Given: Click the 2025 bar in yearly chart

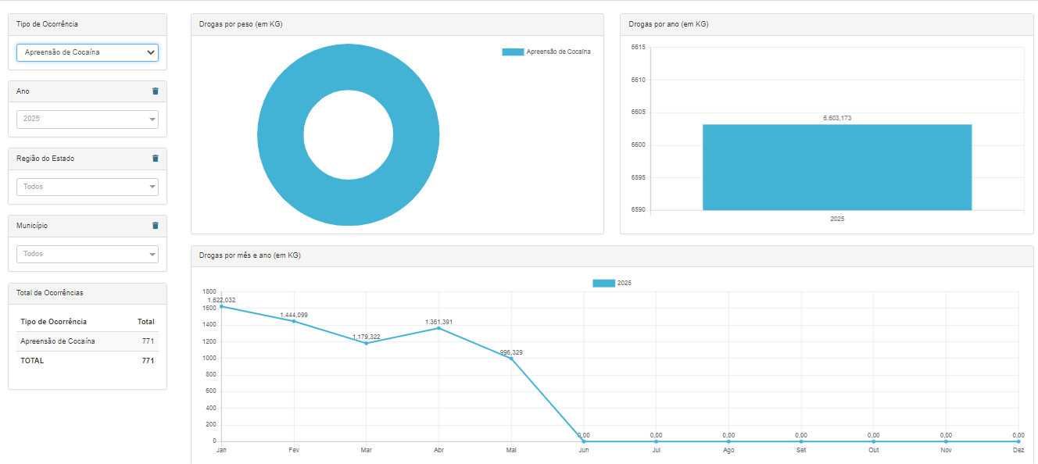Looking at the screenshot, I should click(x=836, y=167).
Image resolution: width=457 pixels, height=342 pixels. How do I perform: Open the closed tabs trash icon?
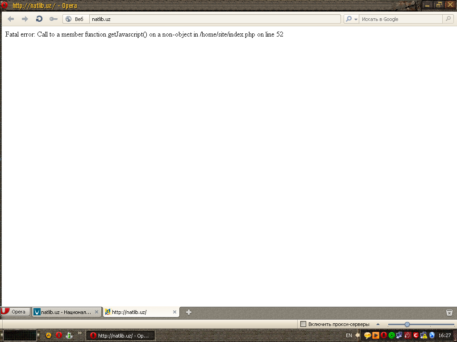pyautogui.click(x=449, y=313)
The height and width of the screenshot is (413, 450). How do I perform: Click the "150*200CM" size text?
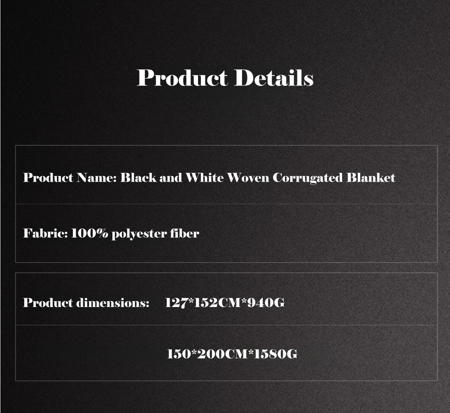pos(207,354)
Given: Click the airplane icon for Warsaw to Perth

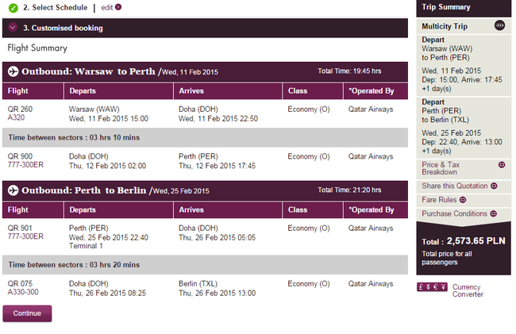Looking at the screenshot, I should point(13,71).

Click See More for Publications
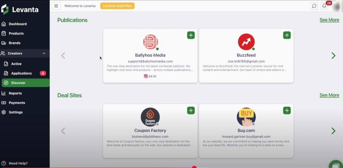329,20
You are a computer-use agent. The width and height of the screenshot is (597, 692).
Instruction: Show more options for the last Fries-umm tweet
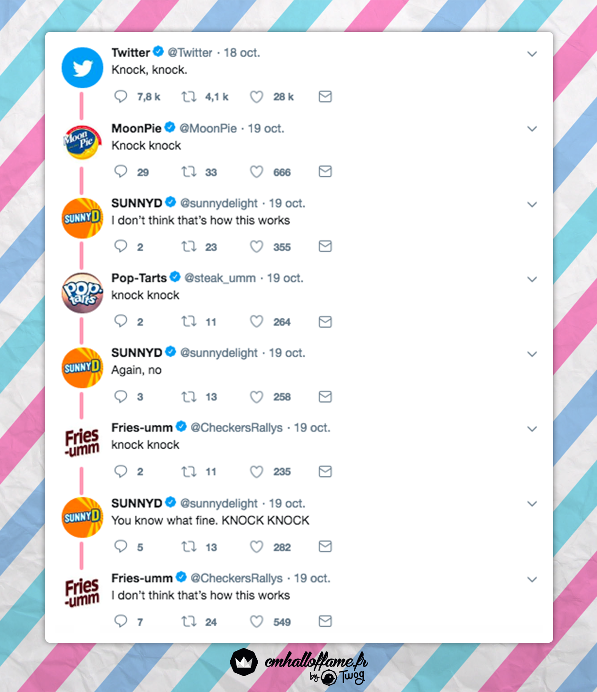pos(532,579)
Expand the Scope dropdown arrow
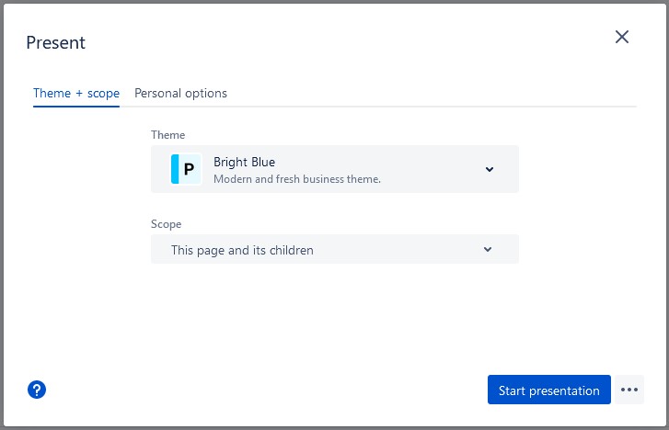Screen dimensions: 669x430 point(488,249)
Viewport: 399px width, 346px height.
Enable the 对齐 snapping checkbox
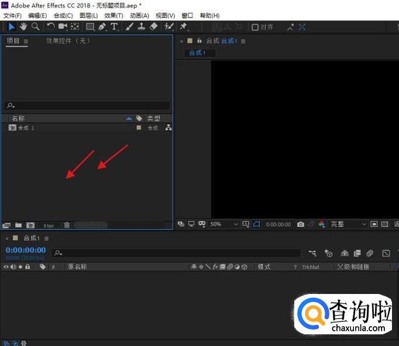(x=255, y=27)
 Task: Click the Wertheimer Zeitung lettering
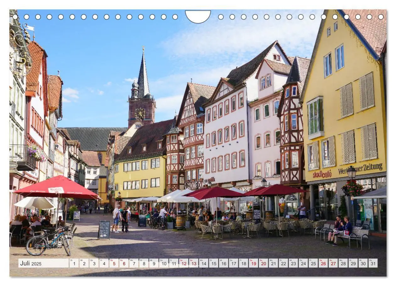360,169
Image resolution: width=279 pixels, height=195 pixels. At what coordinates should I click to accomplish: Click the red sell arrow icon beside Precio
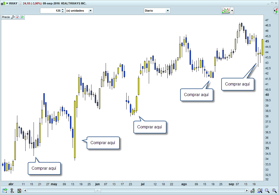pos(17,17)
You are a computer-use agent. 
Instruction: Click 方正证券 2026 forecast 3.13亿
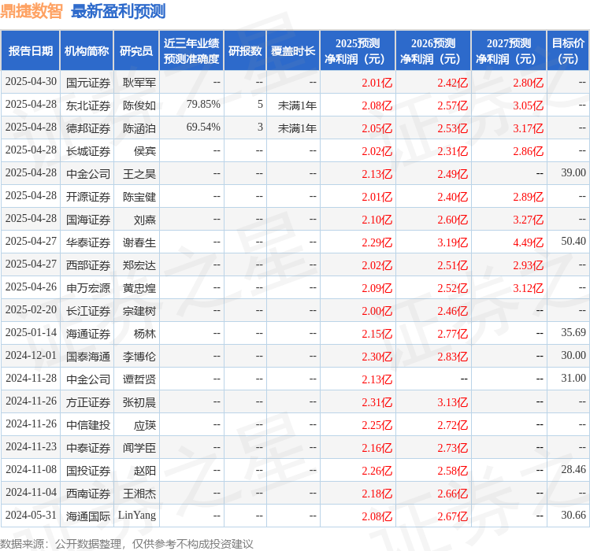(452, 402)
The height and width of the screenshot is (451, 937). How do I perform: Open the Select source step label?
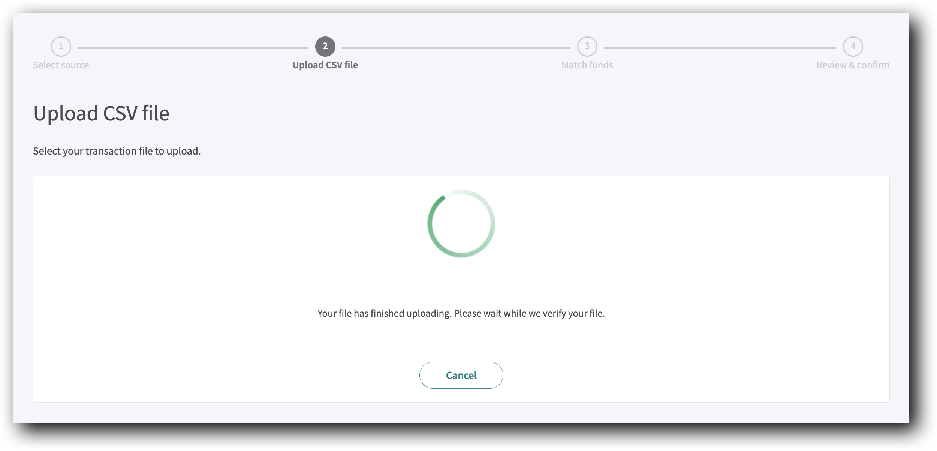point(61,65)
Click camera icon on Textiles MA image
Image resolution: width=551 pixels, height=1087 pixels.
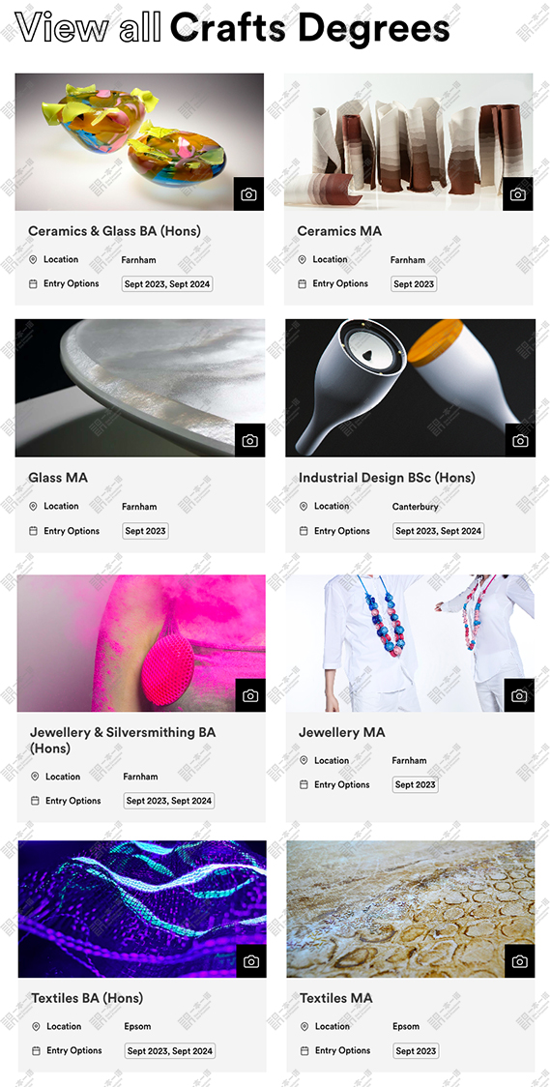tap(519, 961)
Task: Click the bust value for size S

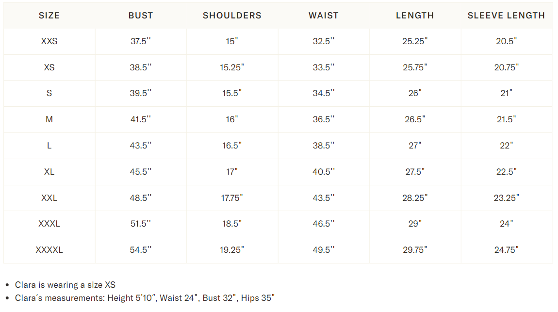Action: pyautogui.click(x=141, y=93)
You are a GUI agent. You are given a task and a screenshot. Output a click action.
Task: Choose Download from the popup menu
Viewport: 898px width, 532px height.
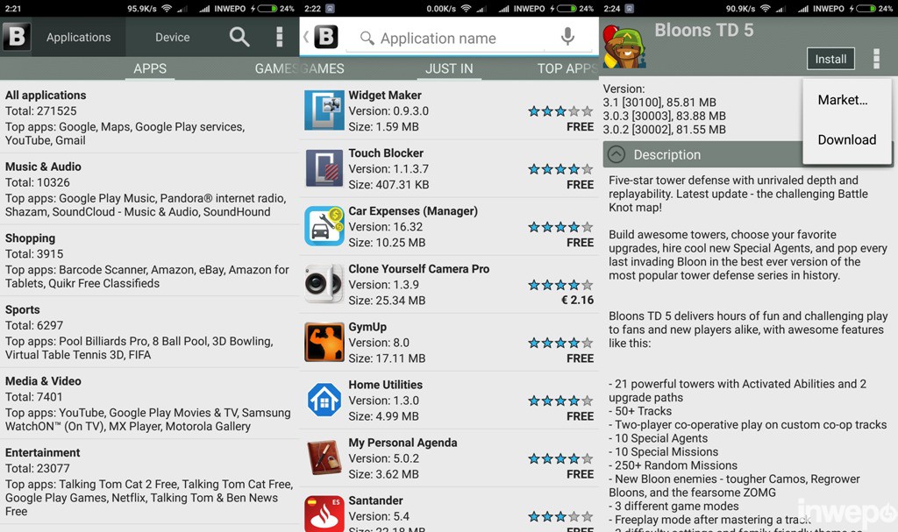[847, 139]
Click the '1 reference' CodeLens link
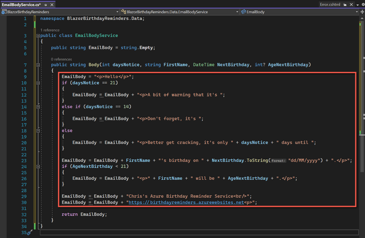The image size is (365, 238). [x=50, y=29]
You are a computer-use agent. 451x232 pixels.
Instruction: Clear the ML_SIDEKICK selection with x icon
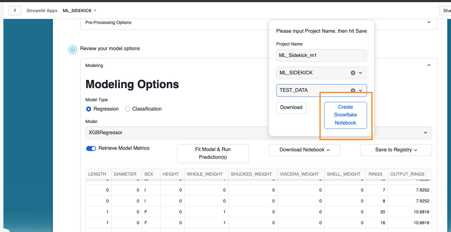coord(353,73)
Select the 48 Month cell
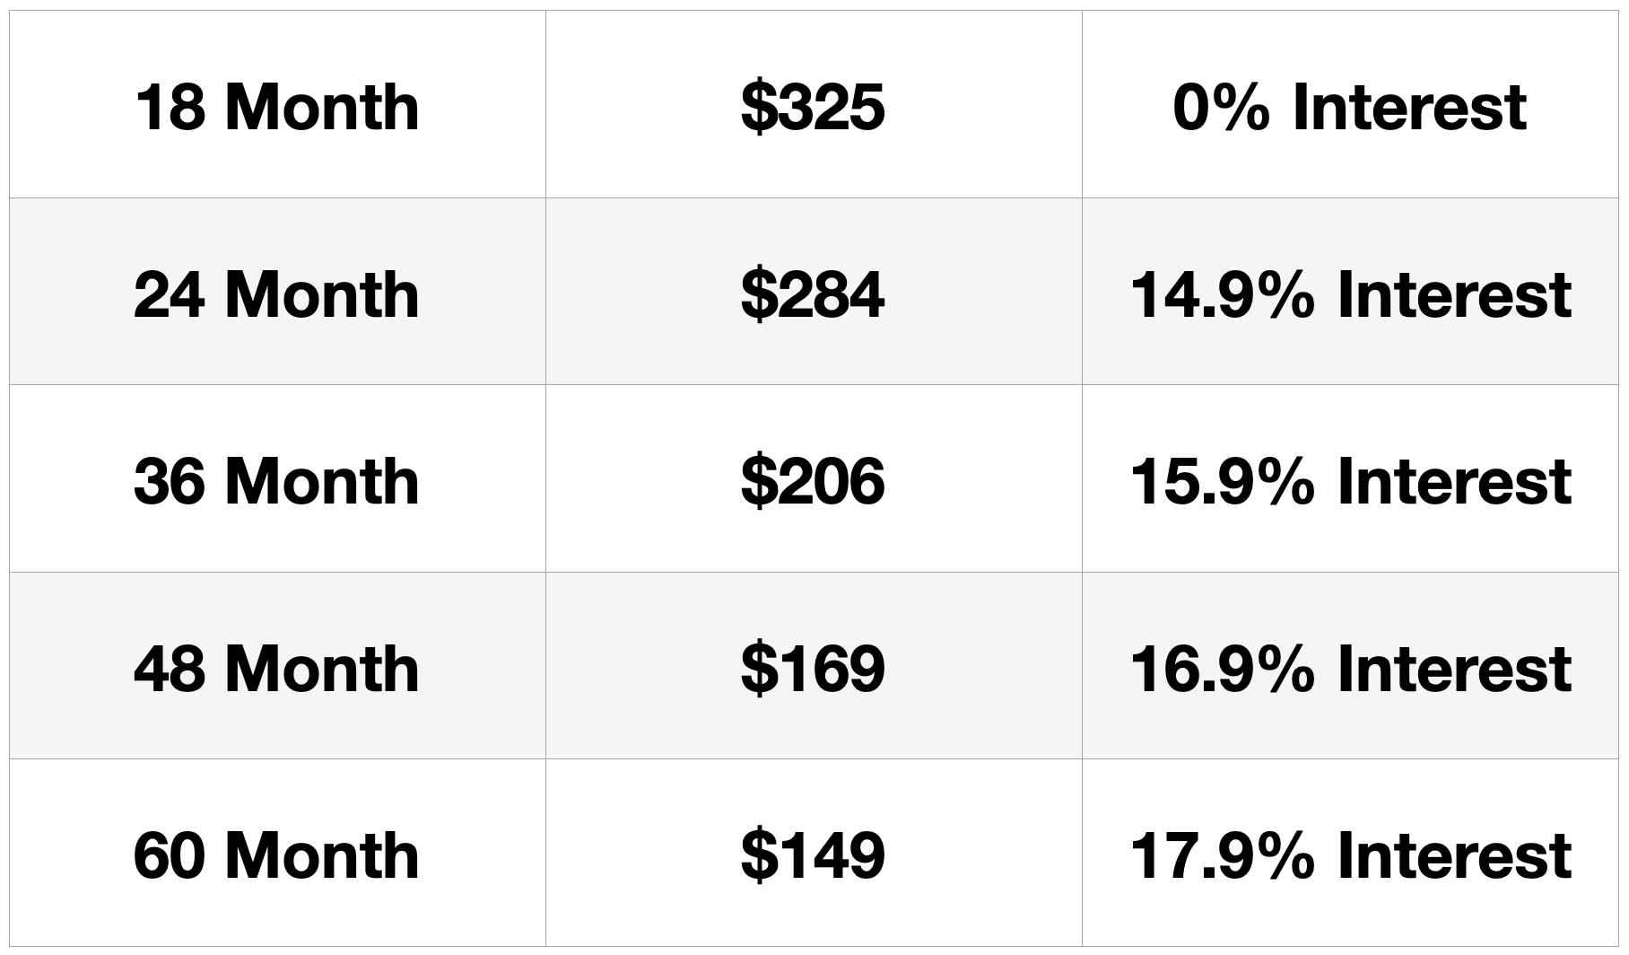 [x=277, y=668]
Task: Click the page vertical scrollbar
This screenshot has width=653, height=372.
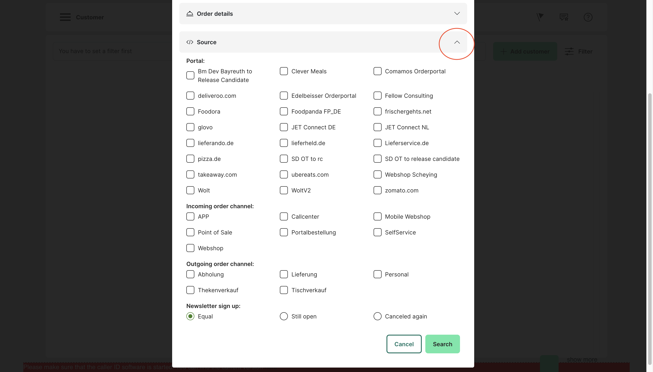Action: click(650, 204)
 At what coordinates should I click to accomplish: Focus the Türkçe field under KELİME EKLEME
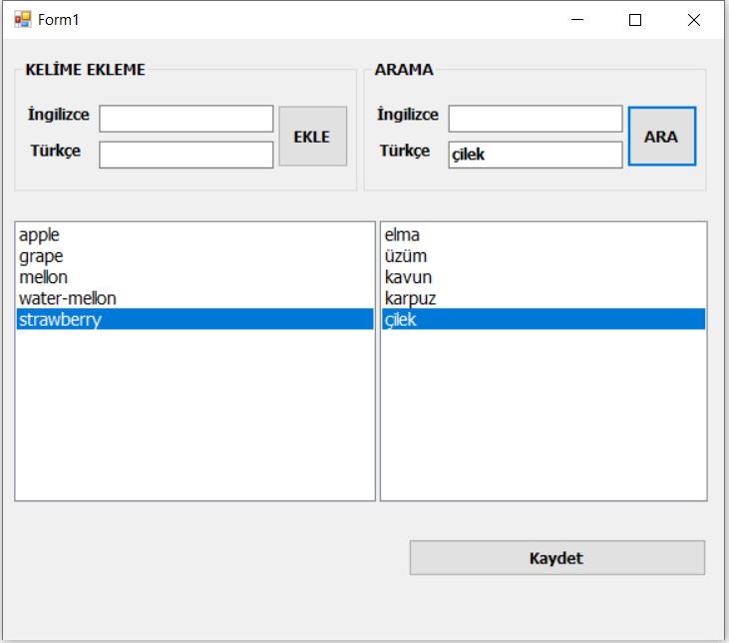pyautogui.click(x=185, y=155)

Exercise objective: When copying the entries, drop the images and keep every line exact.

Task answer:
Given: Click the 2025 bar in yearly chart

Looking at the screenshot, I should click(x=836, y=167).
Image resolution: width=457 pixels, height=342 pixels. How do I perform: Open the closed tabs trash icon?
pyautogui.click(x=449, y=313)
The height and width of the screenshot is (413, 450). How do I perform: Click the "150*200CM" size text?
pos(207,354)
Given: Click the airplane icon for Warsaw to Perth

Looking at the screenshot, I should point(13,71).

Click See More for Publications
329,20
You are a computer-use agent. The width and height of the screenshot is (597, 692).
Instruction: Show more options for the last Fries-umm tweet
pos(532,579)
Expand the Scope dropdown arrow
Screen dimensions: 669x430 point(488,249)
Viewport: 399px width, 346px height.
Enable the 对齐 snapping checkbox
(x=255, y=27)
 Task: Click the Wertheimer Zeitung lettering
360,169
Image resolution: width=279 pixels, height=195 pixels. At what coordinates should I click to accomplish: Click the red sell arrow icon beside Precio
pos(17,17)
You are a computer-use agent. 
Instruction: Click 方正证券 2026 forecast 3.13亿
(452, 402)
The height and width of the screenshot is (451, 937). How do I perform: Open the Select source step label?
point(61,65)
Click camera icon on Textiles MA image
Image resolution: width=551 pixels, height=1087 pixels.
tap(519, 961)
Task: Click the bust value for size S

Action: pyautogui.click(x=141, y=93)
You are a GUI agent. You are given a task and a screenshot. Output a click action.
Task: Choose Download from the popup menu
Viewport: 898px width, 532px height.
[847, 139]
Click the '1 reference' CodeLens link
The image size is (365, 238). [x=50, y=29]
You are a computer-use agent. 451x232 pixels.
Instruction: Clear the ML_SIDEKICK selection with x icon
coord(353,73)
Select the 48 Month cell
 [x=277, y=668]
Task: Click the page vertical scrollbar
This screenshot has width=653, height=372.
Action: click(650, 204)
 At what coordinates should I click to accomplish: Focus the Türkçe field under KELİME EKLEME
pyautogui.click(x=185, y=155)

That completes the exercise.